Post-COVID-19, access to insurance policies has expanded in rural India, with at least 80 per cent of households now having a member with an insurance policy, up from 25.5 per cent in 2016-17. This improvement in financial security demonstrates the increased penetration of insurance services in rural areas.

Shifts in Spending Patterns

The NABARD survey also highlighted changes in spending patterns. While the monthly household expenditure increased from Rs 6,646 in 2016-17 to Rs 11,262 in 2021-22, the share of spending on food declined from 51 per cent to 47 per cent. This indicates a diversification in spending, as rural households are allocating more of their income to other categories beyond basic necessities, reflecting improved purchasing power.
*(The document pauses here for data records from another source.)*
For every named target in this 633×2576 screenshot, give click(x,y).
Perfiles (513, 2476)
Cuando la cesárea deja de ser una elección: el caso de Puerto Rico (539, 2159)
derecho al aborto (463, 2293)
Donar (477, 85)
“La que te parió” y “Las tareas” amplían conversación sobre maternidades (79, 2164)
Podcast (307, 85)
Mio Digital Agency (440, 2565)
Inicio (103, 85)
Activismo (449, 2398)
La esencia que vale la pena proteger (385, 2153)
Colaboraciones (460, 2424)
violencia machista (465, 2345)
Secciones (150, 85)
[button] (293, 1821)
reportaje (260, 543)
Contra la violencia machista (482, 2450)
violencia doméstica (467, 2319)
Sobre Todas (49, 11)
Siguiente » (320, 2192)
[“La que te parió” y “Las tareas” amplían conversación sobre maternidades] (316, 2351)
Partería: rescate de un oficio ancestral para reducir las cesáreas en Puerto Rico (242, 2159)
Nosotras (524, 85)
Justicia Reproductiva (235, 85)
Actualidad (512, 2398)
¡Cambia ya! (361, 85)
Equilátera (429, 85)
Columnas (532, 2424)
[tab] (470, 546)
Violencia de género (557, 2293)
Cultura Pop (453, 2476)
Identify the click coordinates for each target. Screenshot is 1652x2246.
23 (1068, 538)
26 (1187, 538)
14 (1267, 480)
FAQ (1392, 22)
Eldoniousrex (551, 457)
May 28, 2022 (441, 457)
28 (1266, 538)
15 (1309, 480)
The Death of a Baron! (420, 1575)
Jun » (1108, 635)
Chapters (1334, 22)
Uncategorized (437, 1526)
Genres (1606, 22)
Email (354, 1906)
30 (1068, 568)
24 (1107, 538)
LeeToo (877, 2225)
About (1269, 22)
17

Growing Reliance on Institutional Loans

One of the notable findings of the survey was the rise in the application for loans among agricultural households. The percentage of agricultural households applying for loans increased from 50 per cent in 2016-17 to 80 per cent in 2021-22. This shift is largely due to easier access to institutional loans, driven by government programs such as the Kisan Credit Card (KCC) initiative. The reliance on non-institutional borrowing has fallen sharply, dropping from 30.4 per cent to 23.4 per cent, as more villagers are borrowing from banks and other formal institutions rather than traditional sources like village lords or local politicians.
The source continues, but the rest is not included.